### Data to process ###

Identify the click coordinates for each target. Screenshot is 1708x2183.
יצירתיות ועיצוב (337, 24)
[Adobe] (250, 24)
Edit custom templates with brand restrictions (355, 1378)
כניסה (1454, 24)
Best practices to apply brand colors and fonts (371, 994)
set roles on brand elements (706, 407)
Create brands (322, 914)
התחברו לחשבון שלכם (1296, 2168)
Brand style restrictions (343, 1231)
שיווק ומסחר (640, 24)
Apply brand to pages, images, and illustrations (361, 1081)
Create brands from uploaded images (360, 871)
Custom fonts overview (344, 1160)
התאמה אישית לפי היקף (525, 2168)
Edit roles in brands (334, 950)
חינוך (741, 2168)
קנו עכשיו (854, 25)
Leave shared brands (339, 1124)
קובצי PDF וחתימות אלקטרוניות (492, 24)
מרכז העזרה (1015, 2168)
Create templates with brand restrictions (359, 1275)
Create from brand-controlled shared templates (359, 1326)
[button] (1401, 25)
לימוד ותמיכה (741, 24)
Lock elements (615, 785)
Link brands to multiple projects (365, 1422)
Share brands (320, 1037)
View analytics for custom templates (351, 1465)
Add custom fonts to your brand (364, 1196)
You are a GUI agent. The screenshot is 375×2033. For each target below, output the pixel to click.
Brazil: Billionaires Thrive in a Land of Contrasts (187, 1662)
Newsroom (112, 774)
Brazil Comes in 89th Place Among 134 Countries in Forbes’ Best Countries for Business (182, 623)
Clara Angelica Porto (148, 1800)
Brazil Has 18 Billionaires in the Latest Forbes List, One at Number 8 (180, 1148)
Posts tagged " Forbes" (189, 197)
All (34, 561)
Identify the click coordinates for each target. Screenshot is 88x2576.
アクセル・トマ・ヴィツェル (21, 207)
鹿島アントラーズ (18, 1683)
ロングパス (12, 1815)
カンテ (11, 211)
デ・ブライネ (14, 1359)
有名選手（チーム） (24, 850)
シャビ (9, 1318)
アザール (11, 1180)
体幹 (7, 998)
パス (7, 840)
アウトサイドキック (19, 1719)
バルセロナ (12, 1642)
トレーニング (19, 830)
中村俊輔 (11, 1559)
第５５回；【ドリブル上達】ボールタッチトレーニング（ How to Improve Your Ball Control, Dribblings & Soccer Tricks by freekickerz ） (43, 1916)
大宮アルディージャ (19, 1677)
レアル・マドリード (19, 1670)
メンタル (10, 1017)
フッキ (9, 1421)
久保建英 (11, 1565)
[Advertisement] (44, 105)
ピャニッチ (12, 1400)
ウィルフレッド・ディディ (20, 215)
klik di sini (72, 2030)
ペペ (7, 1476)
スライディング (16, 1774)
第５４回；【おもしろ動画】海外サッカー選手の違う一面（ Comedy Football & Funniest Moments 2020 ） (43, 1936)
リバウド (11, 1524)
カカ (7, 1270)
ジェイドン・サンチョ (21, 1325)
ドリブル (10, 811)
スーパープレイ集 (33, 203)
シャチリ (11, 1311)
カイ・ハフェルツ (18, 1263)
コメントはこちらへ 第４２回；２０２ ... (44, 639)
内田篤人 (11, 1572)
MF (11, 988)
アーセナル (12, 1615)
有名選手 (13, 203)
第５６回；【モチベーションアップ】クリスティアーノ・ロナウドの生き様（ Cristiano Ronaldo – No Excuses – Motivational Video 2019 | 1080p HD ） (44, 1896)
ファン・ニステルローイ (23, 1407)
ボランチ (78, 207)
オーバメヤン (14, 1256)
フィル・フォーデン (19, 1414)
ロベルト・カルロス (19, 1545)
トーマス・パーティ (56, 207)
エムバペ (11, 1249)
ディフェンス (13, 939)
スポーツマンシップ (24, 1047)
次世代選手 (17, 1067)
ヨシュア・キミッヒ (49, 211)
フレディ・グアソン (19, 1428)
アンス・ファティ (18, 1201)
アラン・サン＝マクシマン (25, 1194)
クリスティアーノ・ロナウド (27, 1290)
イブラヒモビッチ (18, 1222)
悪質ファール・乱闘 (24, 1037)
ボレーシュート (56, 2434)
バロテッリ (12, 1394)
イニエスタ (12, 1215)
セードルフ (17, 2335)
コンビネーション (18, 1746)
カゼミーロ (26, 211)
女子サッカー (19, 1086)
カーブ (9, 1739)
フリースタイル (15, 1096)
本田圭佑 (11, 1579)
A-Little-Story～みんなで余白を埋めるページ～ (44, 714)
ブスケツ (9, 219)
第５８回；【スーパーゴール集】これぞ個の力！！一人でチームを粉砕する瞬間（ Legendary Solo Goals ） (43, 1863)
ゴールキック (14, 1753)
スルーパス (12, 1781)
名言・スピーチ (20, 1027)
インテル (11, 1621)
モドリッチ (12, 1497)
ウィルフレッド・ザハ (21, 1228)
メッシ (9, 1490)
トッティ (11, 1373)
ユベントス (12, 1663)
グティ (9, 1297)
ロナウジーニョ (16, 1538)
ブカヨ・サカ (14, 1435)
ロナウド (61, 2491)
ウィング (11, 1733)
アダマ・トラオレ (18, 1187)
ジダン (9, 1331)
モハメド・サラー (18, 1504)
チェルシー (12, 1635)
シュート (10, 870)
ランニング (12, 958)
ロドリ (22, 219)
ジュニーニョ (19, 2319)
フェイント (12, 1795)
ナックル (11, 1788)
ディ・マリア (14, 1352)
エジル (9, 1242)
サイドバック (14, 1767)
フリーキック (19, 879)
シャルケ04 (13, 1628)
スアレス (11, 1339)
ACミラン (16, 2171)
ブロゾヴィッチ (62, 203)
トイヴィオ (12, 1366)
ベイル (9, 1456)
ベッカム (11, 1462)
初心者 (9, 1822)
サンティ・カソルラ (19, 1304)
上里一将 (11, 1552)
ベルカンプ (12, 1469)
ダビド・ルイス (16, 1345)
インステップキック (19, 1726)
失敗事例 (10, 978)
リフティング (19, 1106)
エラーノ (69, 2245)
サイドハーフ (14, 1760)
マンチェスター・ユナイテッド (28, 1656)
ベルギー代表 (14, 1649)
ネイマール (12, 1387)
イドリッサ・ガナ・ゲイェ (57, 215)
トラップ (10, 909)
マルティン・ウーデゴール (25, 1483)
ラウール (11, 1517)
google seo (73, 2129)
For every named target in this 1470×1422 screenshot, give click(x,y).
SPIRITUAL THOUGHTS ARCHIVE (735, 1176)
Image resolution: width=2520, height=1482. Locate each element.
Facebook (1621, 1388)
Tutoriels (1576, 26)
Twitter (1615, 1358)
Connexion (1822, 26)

###

▶ _The task_: What you return should match, exactly, the stretch of the listing above that runs from the line with "ランニング (12, 958)" to its last line.

▶ _Response_:
ランニング (12, 958)
ロドリ (22, 219)
ジュニーニョ (19, 2319)
フェイント (12, 1795)
ナックル (11, 1788)
ディ・マリア (14, 1352)
エジル (9, 1242)
サイドバック (14, 1767)
フリーキック (19, 879)
シャルケ04 (13, 1628)
スアレス (11, 1339)
ACミラン (16, 2171)
ブロゾヴィッチ (62, 203)
トイヴィオ (12, 1366)
ベイル (9, 1456)
ベッカム (11, 1462)
初心者 (9, 1822)
サンティ・カソルラ (19, 1304)
上里一将 (11, 1552)
ベルカンプ (12, 1469)
ダビド・ルイス (16, 1345)
インステップキック (19, 1726)
失敗事例 (10, 978)
リフティング (19, 1106)
エラーノ (69, 2245)
サイドハーフ (14, 1760)
マンチェスター・ユナイテッド (28, 1656)
ベルギー代表 (14, 1649)
ネイマール (12, 1387)
イドリッサ・ガナ・ゲイェ (57, 215)
トラップ (10, 909)
マルティン・ウーデゴール (25, 1483)
ラウール (11, 1517)
google seo (73, 2129)
For every named target in this 1470×1422 screenshot, give click(x,y).
SPIRITUAL THOUGHTS ARCHIVE (735, 1176)
Image resolution: width=2520, height=1482. Locate each element.
Facebook (1621, 1388)
Tutoriels (1576, 26)
Twitter (1615, 1358)
Connexion (1822, 26)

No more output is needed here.